HELP FMATCHES                                         A.Sloman June 1991

NOTE (8 Jan 2005):
This is made redundant by the combination of the "!" pattern prefix
See HELP READPATTERN

=======================================================================
LIB FMATCHES

This is a version of the Pop-11 matcher that overcomes some of the
deficiences of the standard matcher, defined in HELP * MATCHES, but at a
cost, as explained below.
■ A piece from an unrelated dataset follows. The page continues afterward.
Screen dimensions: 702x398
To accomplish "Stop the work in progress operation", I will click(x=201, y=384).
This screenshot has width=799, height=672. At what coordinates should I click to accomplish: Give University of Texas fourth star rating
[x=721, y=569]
It defines a number of syntax words, i.e.

    fmatches, where, fmatching, endfmatching

with the following patterns of use:


    <list> fmatches <pattern> -> <boolean>

    <list> fmatches <pattern> where <condition> -> <boolean>

    fmatching <list> with <pattern> do <actions> endfmatching;

    fmatching <list> with <pattern>
    where <condition>
    do <actions>
    endfmatching;

Details follow.


-- Presuppositions ----------------------------------------------------

It is assumed that the reader is familiar with the ordinary Pop-11
pattern matcher described in HELP * MATCHES and TEACH *MATCHES. It is
also useful to know something about sections (see HELP * SECTIONS) and
the difference between "lexical" and "
permanent" (or dynamic) variables, explained in HELP * LEXICAL.
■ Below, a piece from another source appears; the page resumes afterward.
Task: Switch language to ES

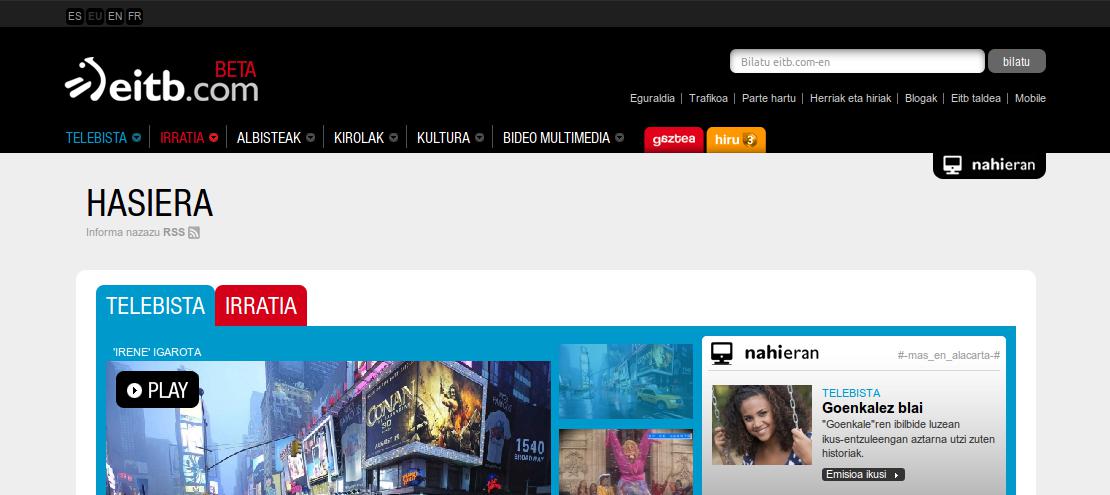Action: point(75,16)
         CONTENTS - (Use <ENTER> g to access required sections)

 -- Presuppositions
 -- Overview
 -- WARNING "fmatches" is not an ordinary operator
 -- -- Section variables and lexical variables and the cost
 -- -- Repeated embedded segment variables and the cost
 -- Example of fmatches with section variables
 -- Example importing a procedure into a section
 -- Example of fmatches with lexical variables
 -- Finding common sub-lists
 -- Use of "where" to constrain matches
 -- Using -fmatching- to iterate over possible matches
 -- How it works
 -- fmatches_domatch and fmatches_submatch
 -- fmatches_listread
 -- fmatches and embedded procedures
 -- Tracing: only the sub-procedures can be traced
 -- See also
 -- Acknowledgement

-- Overview -----------------------------------------------------------

In order to make this procedure available give the command

    lib fmatches

OR

    uses fmatches


The syntactic operator -fmatches- (so-named originally because
it does "full" matching of certain sorts of patterns) has three main
benefits compared with -matches-.

(a) It can be used with patterns containing lexical and section
variables,

(b) It finds some matches (involving repetitions of the same segment
variable) that are not found by -matches-.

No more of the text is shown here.